## GOAL OF THE EXERCISE
Copy each line of the entries beneath that contains the word "agent".

Start of Block

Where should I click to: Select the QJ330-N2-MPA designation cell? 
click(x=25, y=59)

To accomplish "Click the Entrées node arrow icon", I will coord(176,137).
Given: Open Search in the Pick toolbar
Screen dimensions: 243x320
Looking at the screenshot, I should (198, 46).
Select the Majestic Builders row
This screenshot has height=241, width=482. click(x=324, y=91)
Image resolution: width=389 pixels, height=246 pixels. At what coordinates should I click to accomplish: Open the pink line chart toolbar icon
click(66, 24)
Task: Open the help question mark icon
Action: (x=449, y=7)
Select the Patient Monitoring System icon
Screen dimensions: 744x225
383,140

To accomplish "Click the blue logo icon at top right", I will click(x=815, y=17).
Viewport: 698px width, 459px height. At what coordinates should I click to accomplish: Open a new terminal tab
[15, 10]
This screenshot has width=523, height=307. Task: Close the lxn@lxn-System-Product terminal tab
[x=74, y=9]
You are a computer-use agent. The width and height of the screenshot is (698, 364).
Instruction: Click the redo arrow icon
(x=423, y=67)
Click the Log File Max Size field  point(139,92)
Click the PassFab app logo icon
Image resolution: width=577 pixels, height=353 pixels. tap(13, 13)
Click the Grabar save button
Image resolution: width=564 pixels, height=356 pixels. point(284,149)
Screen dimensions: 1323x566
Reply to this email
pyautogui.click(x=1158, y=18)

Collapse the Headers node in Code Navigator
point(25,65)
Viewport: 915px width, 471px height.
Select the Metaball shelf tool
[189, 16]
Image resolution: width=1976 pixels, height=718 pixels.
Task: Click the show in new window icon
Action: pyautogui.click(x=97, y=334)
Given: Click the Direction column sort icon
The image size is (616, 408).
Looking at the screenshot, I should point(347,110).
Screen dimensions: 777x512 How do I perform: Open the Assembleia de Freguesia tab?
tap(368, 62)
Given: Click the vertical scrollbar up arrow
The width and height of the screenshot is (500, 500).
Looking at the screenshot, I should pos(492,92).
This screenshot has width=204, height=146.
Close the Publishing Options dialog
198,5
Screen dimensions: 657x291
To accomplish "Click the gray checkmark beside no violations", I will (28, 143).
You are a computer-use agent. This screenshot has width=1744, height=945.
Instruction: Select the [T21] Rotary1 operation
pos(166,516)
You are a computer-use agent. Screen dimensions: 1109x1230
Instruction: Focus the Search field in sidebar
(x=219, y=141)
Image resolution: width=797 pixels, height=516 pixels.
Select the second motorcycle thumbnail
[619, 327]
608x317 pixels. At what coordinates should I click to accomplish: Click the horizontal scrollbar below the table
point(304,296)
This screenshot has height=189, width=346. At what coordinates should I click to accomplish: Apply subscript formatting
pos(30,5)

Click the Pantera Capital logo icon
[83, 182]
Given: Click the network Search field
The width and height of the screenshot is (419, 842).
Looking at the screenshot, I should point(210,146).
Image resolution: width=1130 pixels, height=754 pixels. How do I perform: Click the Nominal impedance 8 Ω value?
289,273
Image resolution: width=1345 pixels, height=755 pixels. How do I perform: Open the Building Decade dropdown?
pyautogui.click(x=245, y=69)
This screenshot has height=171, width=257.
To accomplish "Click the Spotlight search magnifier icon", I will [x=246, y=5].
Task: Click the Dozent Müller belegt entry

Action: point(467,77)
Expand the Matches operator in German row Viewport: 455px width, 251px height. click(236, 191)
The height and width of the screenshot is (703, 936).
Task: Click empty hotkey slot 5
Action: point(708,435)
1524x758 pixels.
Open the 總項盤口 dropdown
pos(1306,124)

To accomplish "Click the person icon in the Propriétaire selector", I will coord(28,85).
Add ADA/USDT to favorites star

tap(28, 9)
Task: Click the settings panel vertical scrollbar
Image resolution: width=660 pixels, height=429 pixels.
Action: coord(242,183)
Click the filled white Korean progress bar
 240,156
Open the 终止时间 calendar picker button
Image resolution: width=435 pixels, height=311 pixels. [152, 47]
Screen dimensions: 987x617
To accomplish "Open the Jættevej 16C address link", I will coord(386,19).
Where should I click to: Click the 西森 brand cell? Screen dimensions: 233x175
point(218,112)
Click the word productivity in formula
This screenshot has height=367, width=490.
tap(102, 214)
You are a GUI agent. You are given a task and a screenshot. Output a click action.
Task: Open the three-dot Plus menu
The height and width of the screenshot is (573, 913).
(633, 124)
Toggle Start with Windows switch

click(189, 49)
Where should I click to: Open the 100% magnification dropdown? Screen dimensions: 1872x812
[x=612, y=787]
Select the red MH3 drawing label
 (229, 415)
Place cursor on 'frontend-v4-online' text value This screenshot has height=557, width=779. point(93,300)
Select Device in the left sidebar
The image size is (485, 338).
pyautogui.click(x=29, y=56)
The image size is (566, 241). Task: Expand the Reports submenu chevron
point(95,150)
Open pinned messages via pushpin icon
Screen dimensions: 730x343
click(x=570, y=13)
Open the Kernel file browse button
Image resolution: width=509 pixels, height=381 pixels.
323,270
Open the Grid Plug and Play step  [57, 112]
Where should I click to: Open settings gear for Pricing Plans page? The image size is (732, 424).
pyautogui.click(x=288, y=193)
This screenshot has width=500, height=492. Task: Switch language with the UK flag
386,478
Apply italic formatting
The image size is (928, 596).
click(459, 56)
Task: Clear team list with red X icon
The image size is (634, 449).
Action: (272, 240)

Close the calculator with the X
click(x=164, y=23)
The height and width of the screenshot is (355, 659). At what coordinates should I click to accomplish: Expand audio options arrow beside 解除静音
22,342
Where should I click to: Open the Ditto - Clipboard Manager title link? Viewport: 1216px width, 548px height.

End of Block

## ANSWER TO THE PROBLEM
You are a computer-use agent. The width and height of the screenshot is (698, 364).
You are a computer-use agent. This screenshot has width=1744, height=945.
You are a computer-use agent. Screen dimensions: 1109x1230
You are a GUI agent. You are given a task and a screenshot. Output a click action.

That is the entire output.